• CONSIGNE: Recopiez mot pour mot le passage de l'extrait ci-dessous sur la lettre de la FNBTP, en commençant par « Il tire le signal » et en continuant jusqu'à « faire des bénéfices. ».

• EXTRAIT SOURCE:
........

Le 28 février 2019, El Mouloudi Benhamane, président de la Fédération Nationale du Bâtiment et des Travaux Publics ( FNBTP ) a adressé une lettre circulaire à ses affiliés avec pour objet un énoncé qui tient en 3 lettres : casse des prix.
Il tire le signal d’alarme sur 3 maux principaux dont souffriraient les entreprises de construction, à savoir :
• les faillites avec ou sans dépôts de bilans
• les liquidations et redressements judiciaires
• les poursuites pouvant aller jusqu’au pénal
Il les exhorte de revoir les politiques de prix et à soumissionner à des montants raisonnables à même de couvrir leurs charges et faire des bénéfices.

........

• DOCUMENTS SOURCES:
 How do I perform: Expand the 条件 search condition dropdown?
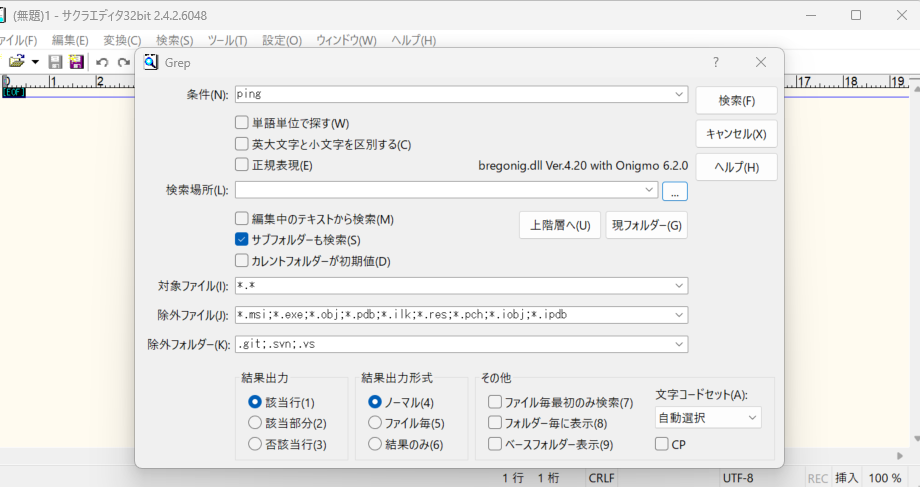coord(678,95)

........

• RÉPONSE RÉDIGÉE:
Il tire le signal d’alarme sur 3 maux principaux dont souffriraient les entreprises de construction, à savoir :
• les faillites avec ou sans dépôts de bilans
• les liquidations et redressements judiciaires
• les poursuites pouvant aller jusqu’au pénal
Il les exhorte de revoir les politiques de prix et à soumissionner à des montants raisonnables à même de couvrir leurs charges et faire des bénéfices.